→ **TEXT**

Melaleuca longistaminea is a plant in the myrtle family Myrtaceae, and is endemic to the south-west of Western Australia. It is a shrub with small, prickly, heart-shaped leaves and heads of yellow to green flowers on the sides of the stems in winter and spring. It is similar to Melaleuca spectabilis which was formerly included in this species but has smaller flowerheads and narrower leaves.

==Description==
Melaleuca longistaminea is a prickly, sprawling, many-branched, woody shrub growing to 2 m tall with glabrous branches and leaves. Its leaves are arranged alternately and are 4.5-13.5 mm long, 3-11.5 mm wide, egg-shaped to heart-shaped and tapering to a sharp point. They have 11 to 19 parallel veins, giving the leaf the appearance of having fine striations.

The flowers are a shade of lime-green to yellow and are arranged in heads on the sides of the branches. The heads are up to 45 mm in diameter and composed of 5 to 15 individual flowers. The petals are 3-3.7 mm long and fall off as the flower ages. There are five bundles of stamens around the flower, each with 9 to 24 stamens. Flowering occurs between June and October and is followed by fruit which are woody capsules, 3.5-6.5 mm long in clusters of 7 to 15 along the branches.

→ **EXTRACTED INFORMATION**
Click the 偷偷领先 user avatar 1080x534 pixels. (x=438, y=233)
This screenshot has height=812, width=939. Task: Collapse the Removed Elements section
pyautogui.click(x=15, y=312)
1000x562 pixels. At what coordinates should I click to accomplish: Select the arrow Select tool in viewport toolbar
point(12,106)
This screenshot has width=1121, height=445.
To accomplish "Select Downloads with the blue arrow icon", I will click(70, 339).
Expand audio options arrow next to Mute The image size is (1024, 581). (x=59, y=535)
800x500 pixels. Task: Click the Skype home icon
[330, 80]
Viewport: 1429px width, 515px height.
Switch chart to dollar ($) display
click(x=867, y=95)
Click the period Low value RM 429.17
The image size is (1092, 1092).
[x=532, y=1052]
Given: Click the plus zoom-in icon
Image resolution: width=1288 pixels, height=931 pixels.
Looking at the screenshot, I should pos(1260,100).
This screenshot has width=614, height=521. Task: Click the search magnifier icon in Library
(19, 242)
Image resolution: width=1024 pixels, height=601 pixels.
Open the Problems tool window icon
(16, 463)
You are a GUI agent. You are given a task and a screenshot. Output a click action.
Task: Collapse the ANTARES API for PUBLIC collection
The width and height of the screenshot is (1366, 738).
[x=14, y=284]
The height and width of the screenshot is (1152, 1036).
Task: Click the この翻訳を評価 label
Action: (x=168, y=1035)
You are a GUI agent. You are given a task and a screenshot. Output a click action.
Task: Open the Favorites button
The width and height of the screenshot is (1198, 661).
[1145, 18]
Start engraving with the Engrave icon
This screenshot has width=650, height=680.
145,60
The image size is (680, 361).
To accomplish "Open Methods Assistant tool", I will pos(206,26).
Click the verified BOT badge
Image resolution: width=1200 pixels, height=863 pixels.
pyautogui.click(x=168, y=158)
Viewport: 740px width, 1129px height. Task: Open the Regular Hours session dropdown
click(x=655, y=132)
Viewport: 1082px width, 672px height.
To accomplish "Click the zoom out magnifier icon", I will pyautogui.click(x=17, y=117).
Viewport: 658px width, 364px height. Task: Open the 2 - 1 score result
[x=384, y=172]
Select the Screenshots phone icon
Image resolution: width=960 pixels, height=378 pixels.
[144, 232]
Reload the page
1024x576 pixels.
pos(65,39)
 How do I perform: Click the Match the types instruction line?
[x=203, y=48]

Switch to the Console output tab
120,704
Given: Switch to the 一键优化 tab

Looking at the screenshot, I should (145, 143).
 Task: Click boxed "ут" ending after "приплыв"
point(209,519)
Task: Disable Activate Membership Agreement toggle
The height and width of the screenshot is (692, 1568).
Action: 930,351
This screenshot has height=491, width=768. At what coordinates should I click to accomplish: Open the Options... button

→ **TASK PROMPT**
Return the passage of the Melaleuca longistaminea text from "The flowers are" to "along the branches.", reproducing it verbatim.

→ **WRITTEN RESPONSE**
The flowers are a shade of lime-green to yellow and are arranged in heads on the sides of the branches. The heads are up to 45 mm in diameter and composed of 5 to 15 individual flowers. The petals are 3-3.7 mm long and fall off as the flower ages. There are five bundles of stamens around the flower, each with 9 to 24 stamens. Flowering occurs between June and October and is followed by fruit which are woody capsules, 3.5-6.5 mm long in clusters of 7 to 15 along the branches.